If you have ever wondered about any of these questions, or have other questions, come to the November session!

 

DECEMBER: Lebanese Conflicts

On June 6, 1982, the Israeli Defense Forces invaded southern Lebanon. Israel believed that it could create a security zone that would ensure peace and quiet along the northern border of Israel. Since then, 28 years have passed and many events have occurred: Hezbollah has grown stronger and has a larger influence in Lebanon; Israel has removed her soldiers from the security zone; the borders have been redefined. However, the uncertainty remains as it was 28 years ago. Why? Come and take part in our Lebanese Conflict session to learn the answers.

 

JANUARY: Peace Process

When was the last time you looked at a map of the Middle East? Among all of the countries that comprise the area, only ONE is a democracy: Israel. The tiny country of Israel describes herself as a Jewish Democracy and is surrounded by vast areas of Arab lands, ruled over by various rulers and factions—not one other democracy exists in the Middle East. Over the 60+ years of her existence, Israel has tried to keep her “head above water” by winning on the battle fields and by trying to make peace with its neighbors. In the early 1990’s, Yitzhak Rabin’s government tried to put an end to the bloodshed by initiating a peace process with the Jordanians and later, with the Palestinians. Unfortunately, the peace with the Jordanians has become weaker from year to year. The “peace process” with the Palestinians is a very different story.

  • What happened to the peace with the Jordanians?
  • Why is the peace process not a success after all these years?
  • What is going on with the “talks” with the Palestinians?
  • Whose fault is the lack of progress toward peace?

If you want to know the answers to these questions and more, please plan to attend our January session.

 

FEBRUARY: Gaza Strip and Disengagement

Some people consider the Gaza Strip one of the most unstable places in the world. Despite the potential of its beauty, the Gaza Strip has become a dangerous war zone during the past 10 years. Without a chance for a peaceful agreement, Israel decided to disengage from Gaza with hope that the future would be brighter for both sides. The disengagement plan was one of the biggest tests for the Israeli democracy, and the Palestinian “desire for peace”.  Military-wise, there are still clashes between Hamas and the IDF, and many critical questions to answer:

  • What are the consequences of the disengagement?
  • Is there a possibility of negotiations with Hamas?
  • Why did the IDF (Israeli Defense Forces) need to stop the flotilla?

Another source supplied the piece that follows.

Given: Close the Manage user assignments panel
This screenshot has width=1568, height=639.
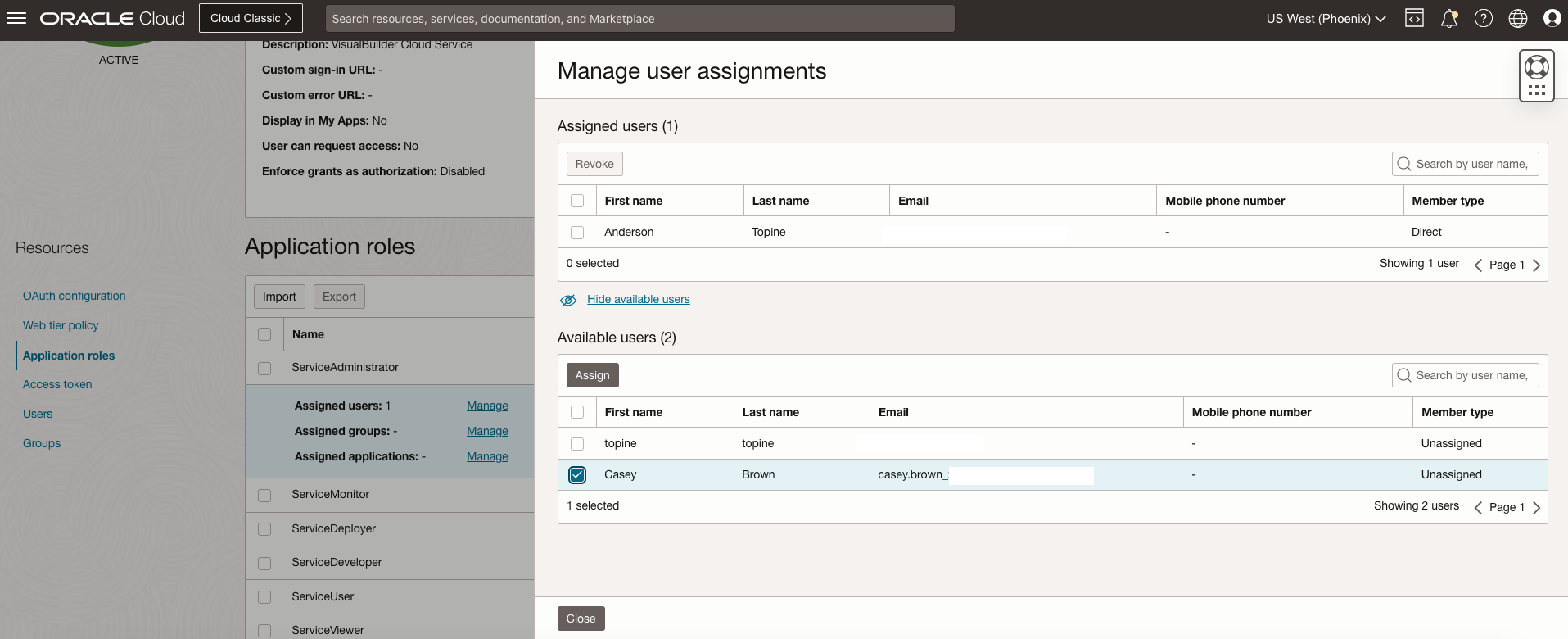Looking at the screenshot, I should point(581,619).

We were there and we can tell you stories from our personal perspective, as well as additional facts. Please join us for an interesting conversation.

 

MARCH: The West Bank and the Settlements

The West Bank and the Jewish settlements are some of the most debated issues by the Israeli decision makers, as well as a topic for discussion by individuals around the world. In order to better understand the significance of the West Bank, the Settlements themselves and the barrier walls built by Israel, this particular session will discuss the events that have occurred in the West Bank area since the Second Intifada up until today.

  • What’s the difference between Hamas and the PLO?
  • Who is leading the Palestinians in the West Bank?
  • What are the Jewish population figures in the West Bank?
  • Why do so many Jews want to build in such a hostile area?

If you are looking for answers to these questions and others, join us in March!

 

APRIL: Jerusalem

Jerusalem plays an extremely important role in the world’s three major religions: Judaism, Christianity, and Islam. The 2000 Statistical Yearbook of Jerusalem lists 1204 synagogues, 158 churches, and 73 mosques within the city. Since its establishment, Jerusalem has always been a place of attraction and discord. In 1967, the reality changed as Israel captured East Jerusalem. Under Israeli control, the city has opened up religious holy areas to everyone. Despite Israel’s efforts to maintain peaceful religious coexistence, some sites, such as the Temple Mount, have been a continuous source of friction and controversy.

If you want to delve into the roots and meanings of the rights, freedoms, conflicts and controversies, we invite you to our Jerusalem session.